Apparently you can't pass any test under his vision of the world.

* * * * * * * * * *

BUSH: [M]y opponent keeps mentioning John McCain, and I'm glad he did. John McCain is for me for president because he understands I have the right view in winning the war on terror and that my plan will succeed in Iraq. And my opponent has got a plan of retreat and defeat in Iraq.

Mr. Kerry picked up the gay-baiting where John Edwards left off:

We're all God's children, Bob. And I think if you were to talk to Dick Cheney's daughter, who is a lesbian, she would tell you that she's being who she was, she's being who she was born as.

More on this here.

Then this curiousity:

And I've met wives who are supportive of their husbands or vice versa when they finally sort of broke out and allowed themselves to live who they were, who they felt God had made them.

We guess they were not themselves when they made their marriage vows. Why should marriage have more solemnity than a for-hire contract or a lounge pick-up?

Asked about Catholic archbishops' condemnations of Mr. Kerry's embrace of abortion, Mr. Kerry beggared his Catholicism:

I am a Catholic. And I grew up learning how to respect those views. But I disagree with them, as do many.

I believe that I can't legislate or transfer to another American citizen my article of faith. What is an article of faith for me is not something that I can legislate on somebody who doesn't share that article of faith.

I believe that choice is a woman's choice. It's between a woman, God and her doctor. And that's why I support that.

First, no, Mr. Kerry is not a Catholic in any meaninful sense as he willfully takes a pass on the moral life of the Church.

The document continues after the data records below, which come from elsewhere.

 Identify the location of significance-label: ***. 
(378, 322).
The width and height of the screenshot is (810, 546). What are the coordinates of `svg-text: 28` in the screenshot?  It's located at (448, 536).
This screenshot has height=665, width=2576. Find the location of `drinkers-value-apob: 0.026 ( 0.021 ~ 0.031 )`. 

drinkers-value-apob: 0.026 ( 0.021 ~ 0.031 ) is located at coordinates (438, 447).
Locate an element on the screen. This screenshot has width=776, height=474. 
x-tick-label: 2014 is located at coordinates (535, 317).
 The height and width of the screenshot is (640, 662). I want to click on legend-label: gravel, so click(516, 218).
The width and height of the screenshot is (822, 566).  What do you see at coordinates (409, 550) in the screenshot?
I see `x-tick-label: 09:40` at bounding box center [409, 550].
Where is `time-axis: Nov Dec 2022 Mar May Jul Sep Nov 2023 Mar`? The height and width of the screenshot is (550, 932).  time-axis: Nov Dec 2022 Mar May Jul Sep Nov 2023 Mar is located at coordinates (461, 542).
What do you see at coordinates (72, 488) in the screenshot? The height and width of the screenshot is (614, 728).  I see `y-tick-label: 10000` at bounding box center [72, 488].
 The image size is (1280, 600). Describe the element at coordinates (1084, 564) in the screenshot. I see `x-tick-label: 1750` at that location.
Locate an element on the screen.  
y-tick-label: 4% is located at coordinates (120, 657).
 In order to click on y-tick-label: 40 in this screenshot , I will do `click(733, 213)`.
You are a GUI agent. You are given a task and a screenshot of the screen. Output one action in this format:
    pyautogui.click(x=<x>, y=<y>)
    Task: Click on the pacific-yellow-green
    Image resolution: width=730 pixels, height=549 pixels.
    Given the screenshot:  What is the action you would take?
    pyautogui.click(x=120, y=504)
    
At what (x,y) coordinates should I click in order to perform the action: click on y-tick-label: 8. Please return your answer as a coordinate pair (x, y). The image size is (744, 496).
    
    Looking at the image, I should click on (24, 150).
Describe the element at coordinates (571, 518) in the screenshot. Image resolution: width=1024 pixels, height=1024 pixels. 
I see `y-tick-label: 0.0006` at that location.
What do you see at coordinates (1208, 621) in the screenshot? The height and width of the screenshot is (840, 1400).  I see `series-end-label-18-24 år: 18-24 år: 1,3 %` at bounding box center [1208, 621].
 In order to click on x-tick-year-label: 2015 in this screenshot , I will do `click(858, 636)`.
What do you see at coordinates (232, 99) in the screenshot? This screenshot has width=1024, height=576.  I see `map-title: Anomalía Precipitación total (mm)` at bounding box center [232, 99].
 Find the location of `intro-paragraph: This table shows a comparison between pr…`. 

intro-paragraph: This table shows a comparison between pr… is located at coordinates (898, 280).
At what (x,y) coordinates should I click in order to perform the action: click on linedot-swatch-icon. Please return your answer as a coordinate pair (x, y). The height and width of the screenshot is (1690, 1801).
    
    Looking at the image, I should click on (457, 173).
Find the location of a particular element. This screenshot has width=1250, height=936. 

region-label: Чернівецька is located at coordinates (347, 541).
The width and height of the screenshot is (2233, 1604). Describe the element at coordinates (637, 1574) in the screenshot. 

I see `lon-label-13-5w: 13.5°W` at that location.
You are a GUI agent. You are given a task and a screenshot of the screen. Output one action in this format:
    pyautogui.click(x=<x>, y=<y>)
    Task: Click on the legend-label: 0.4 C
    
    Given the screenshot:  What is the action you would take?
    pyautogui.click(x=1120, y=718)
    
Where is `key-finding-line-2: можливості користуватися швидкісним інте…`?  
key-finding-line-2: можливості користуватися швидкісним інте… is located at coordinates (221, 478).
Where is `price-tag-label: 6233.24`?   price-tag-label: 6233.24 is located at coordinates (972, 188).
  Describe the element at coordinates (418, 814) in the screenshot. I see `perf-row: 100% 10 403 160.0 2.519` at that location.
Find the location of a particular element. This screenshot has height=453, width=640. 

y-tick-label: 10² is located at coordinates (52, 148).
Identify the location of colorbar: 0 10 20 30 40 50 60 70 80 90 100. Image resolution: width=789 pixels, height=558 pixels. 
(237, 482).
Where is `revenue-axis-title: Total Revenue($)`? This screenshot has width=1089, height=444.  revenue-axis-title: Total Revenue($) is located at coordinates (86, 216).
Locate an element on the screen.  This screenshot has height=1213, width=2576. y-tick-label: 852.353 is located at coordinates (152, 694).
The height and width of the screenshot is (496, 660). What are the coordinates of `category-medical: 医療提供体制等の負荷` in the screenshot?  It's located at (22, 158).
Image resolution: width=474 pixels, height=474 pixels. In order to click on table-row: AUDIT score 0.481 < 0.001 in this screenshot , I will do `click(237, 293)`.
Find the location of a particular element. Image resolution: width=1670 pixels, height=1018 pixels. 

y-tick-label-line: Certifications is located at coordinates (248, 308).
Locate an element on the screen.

Second, Catholic teaching on abortion is not an article of faith. It is a decretal prohibition. If Mr. Kerry really believes what he says and says what he means, he cannot in conscience legislate against murder, theft, or false witness which the Church also prohibits based her scripturally revealed truth.

Third, Roe v. Wade established no constitutional procession of woman, God, and doctor. His friends at NARAL will certainly find this Kerry trio an alarming novelty.

So who won? Follow the money.

Sure sign Mr. Bush won -- no news network led with headlines pronouncing Mr. Kerry the winner. Oh, but then there was the DNC's fairy tale network.

Taking a page from the Terry McAuliffe playbook, Soxblog, after a self-serving post of rationalizations, wrote his post-debate analysis before the debate so he could watch the Red Sox in the ALCS playoffs. Bad choice.

I did not watch the second debate. For those who'd like a complete set of debate commentary, check out Jane Galt's live-blogging here.

Now the campaigns move to the huskings, where Mr. Kerry will dwindle without prime time exposure and Mr. Bush will go from strength to strength with each rally.

Posted by Damian at October 14, 2004 05:23 PM
Comments

I WANT one of those pins. It would drive the lemmings in this town out of their little furry minds.

Oh yes, I am an evil neo-conservative. Aren't we all supoosed to be Zionist controlled any way?

Posted by: Valerie, Texas at October 16, 2004 07:07 PM

I wear a lapel pin of the flag of Israel at all times. It is especially useful when the little snot nosed kids are in DC protesting the IMF or anything else and have their little “End the occupation of Palestine” signs. Many an interesting, umm, discussion your pal andy has gotten himself into with them….

Posted by: andy at October 17, 2004 11:44 AM

Have you ever suggested that they end the occupation of their parents' basements?